▶ **GIVEN INSTRUCTION**
Rewrite all the entries below as a numbered list, one line per item, leaving out any blank lines.
>> START DATA FOR THIS EXERCISE
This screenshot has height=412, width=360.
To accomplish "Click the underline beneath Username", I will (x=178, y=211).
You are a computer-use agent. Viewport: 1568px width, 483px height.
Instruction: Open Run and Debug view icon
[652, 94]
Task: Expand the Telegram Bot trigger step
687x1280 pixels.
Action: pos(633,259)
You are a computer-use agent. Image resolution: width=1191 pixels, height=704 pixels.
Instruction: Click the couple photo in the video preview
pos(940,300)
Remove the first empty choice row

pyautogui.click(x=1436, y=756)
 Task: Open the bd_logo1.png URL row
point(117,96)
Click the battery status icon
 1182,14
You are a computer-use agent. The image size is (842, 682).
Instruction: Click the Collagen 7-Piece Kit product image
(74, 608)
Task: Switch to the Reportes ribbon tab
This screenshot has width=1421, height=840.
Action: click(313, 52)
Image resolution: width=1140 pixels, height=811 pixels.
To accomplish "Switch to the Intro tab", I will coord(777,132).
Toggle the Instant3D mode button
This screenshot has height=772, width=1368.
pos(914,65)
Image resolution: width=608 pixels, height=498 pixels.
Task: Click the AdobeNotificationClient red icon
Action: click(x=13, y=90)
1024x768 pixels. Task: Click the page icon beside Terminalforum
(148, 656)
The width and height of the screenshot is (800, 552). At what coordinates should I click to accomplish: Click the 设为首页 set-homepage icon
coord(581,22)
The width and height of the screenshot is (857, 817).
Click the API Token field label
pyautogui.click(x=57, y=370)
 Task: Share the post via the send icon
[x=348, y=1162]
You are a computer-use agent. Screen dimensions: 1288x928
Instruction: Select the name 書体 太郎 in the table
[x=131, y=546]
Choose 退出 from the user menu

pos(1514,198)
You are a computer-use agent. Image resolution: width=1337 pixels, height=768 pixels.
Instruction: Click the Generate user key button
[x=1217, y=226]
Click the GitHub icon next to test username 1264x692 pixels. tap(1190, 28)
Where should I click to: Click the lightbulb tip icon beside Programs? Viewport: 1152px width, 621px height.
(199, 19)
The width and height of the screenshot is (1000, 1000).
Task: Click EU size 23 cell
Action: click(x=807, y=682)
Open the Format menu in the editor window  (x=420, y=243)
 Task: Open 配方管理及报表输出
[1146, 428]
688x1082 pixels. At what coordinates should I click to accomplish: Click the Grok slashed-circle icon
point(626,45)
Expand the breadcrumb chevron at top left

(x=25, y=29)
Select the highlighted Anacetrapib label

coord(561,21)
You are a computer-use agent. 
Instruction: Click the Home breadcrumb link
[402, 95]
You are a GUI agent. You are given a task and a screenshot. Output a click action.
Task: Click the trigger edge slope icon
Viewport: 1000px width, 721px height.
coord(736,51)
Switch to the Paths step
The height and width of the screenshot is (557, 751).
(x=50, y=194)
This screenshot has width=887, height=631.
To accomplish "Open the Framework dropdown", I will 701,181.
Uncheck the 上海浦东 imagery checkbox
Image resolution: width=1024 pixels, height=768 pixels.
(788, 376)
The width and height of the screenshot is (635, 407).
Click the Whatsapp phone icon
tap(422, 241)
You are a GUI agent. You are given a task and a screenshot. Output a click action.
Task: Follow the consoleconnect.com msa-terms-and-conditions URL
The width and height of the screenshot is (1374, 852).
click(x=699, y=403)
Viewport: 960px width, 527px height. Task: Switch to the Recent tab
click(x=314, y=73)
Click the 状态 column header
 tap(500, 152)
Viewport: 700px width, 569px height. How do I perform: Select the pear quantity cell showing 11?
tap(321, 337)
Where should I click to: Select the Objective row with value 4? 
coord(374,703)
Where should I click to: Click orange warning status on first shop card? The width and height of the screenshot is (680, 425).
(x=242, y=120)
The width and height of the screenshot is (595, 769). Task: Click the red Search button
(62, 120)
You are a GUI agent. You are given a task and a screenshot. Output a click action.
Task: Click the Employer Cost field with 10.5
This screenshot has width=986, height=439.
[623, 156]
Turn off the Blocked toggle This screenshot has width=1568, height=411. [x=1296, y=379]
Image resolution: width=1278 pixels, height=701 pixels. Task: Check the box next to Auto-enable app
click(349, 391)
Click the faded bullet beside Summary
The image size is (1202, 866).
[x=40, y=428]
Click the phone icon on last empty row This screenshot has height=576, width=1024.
>> END DATA FOR THIS EXERCISE
▶ **OUTPUT OF THE TASK**
1. This screenshot has height=412, width=360.
2. To accomplish "Click the underline beneath Username", I will (x=178, y=211).
3. You are a computer-use agent. Viewport: 1568px width, 483px height.
4. Instruction: Open Run and Debug view icon
5. [652, 94]
6. Task: Expand the Telegram Bot trigger step
7. 687x1280 pixels.
8. Action: pos(633,259)
9. You are a computer-use agent. Image resolution: width=1191 pixels, height=704 pixels.
10. Instruction: Click the couple photo in the video preview
11. pos(940,300)
12. Remove the first empty choice row
13. pyautogui.click(x=1436, y=756)
14.  Task: Open the bd_logo1.png URL row
15. point(117,96)
16. Click the battery status icon
17.  1182,14
18. You are a computer-use agent. The image size is (842, 682).
19. Instruction: Click the Collagen 7-Piece Kit product image
20. (74, 608)
21. Task: Switch to the Reportes ribbon tab
22. This screenshot has width=1421, height=840.
23. Action: click(313, 52)
24. Image resolution: width=1140 pixels, height=811 pixels.
25. To accomplish "Switch to the Intro tab", I will coord(777,132).
26. Toggle the Instant3D mode button
27. This screenshot has height=772, width=1368.
28. pos(914,65)
29. Image resolution: width=608 pixels, height=498 pixels.
30. Task: Click the AdobeNotificationClient red icon
31. Action: click(x=13, y=90)
32. 1024x768 pixels. Task: Click the page icon beside Terminalforum
33. (148, 656)
34. The width and height of the screenshot is (800, 552). At what coordinates should I click to accomplish: Click the 设为首页 set-homepage icon
35. coord(581,22)
36. The width and height of the screenshot is (857, 817).
37. Click the API Token field label
38. pyautogui.click(x=57, y=370)
39.  Task: Share the post via the send icon
40. [x=348, y=1162]
41. You are a computer-use agent. Screen dimensions: 1288x928
42. Instruction: Select the name 書体 太郎 in the table
43. [x=131, y=546]
44. Choose 退出 from the user menu
45. pos(1514,198)
46. You are a computer-use agent. Image resolution: width=1337 pixels, height=768 pixels.
47. Instruction: Click the Generate user key button
48. [x=1217, y=226]
49. Click the GitHub icon next to test username 1264x692 pixels. tap(1190, 28)
50. Where should I click to: Click the lightbulb tip icon beside Programs? Viewport: 1152px width, 621px height.
51. (199, 19)
52. The width and height of the screenshot is (1000, 1000).
53. Task: Click EU size 23 cell
54. Action: click(x=807, y=682)
55. Open the Format menu in the editor window  (x=420, y=243)
56.  Task: Open 配方管理及报表输出
57. [1146, 428]
58. 688x1082 pixels. At what coordinates should I click to accomplish: Click the Grok slashed-circle icon
59. point(626,45)
60. Expand the breadcrumb chevron at top left
61. (x=25, y=29)
62. Select the highlighted Anacetrapib label
63. coord(561,21)
64. You are a computer-use agent. 
65. Instruction: Click the Home breadcrumb link
66. [402, 95]
67. You are a GUI agent. You are given a task and a screenshot. Output a click action.
68. Task: Click the trigger edge slope icon
69. Viewport: 1000px width, 721px height.
70. coord(736,51)
71. Switch to the Paths step
72. The height and width of the screenshot is (557, 751).
73. (x=50, y=194)
74. This screenshot has width=887, height=631.
75. To accomplish "Open the Framework dropdown", I will 701,181.
76. Uncheck the 上海浦东 imagery checkbox
77. Image resolution: width=1024 pixels, height=768 pixels.
78. (788, 376)
79. The width and height of the screenshot is (635, 407).
80. Click the Whatsapp phone icon
81. tap(422, 241)
82. You are a GUI agent. You are given a task and a screenshot. Output a click action.
83. Task: Follow the consoleconnect.com msa-terms-and-conditions URL
84. The width and height of the screenshot is (1374, 852).
85. click(x=699, y=403)
86. Viewport: 960px width, 527px height. Task: Switch to the Recent tab
87. click(x=314, y=73)
88. Click the 状态 column header
89.  tap(500, 152)
90. Viewport: 700px width, 569px height. How do I perform: Select the pear quantity cell showing 11?
91. tap(321, 337)
92. Where should I click to: Select the Objective row with value 4? 
93. coord(374,703)
94. Where should I click to: Click orange warning status on first shop card? The width and height of the screenshot is (680, 425).
95. (x=242, y=120)
96. The width and height of the screenshot is (595, 769). Task: Click the red Search button
97. (62, 120)
98. You are a GUI agent. You are given a task and a screenshot. Output a click action.
99. Task: Click the Employer Cost field with 10.5
100. This screenshot has width=986, height=439.
101. [623, 156]
102. Turn off the Blocked toggle This screenshot has width=1568, height=411. [x=1296, y=379]
103. Image resolution: width=1278 pixels, height=701 pixels. Task: Check the box next to Auto-enable app
104. click(349, 391)
105. Click the faded bullet beside Summary
106. The image size is (1202, 866).
107. [x=40, y=428]
108. Click the phone icon on last empty row This screenshot has height=576, width=1024.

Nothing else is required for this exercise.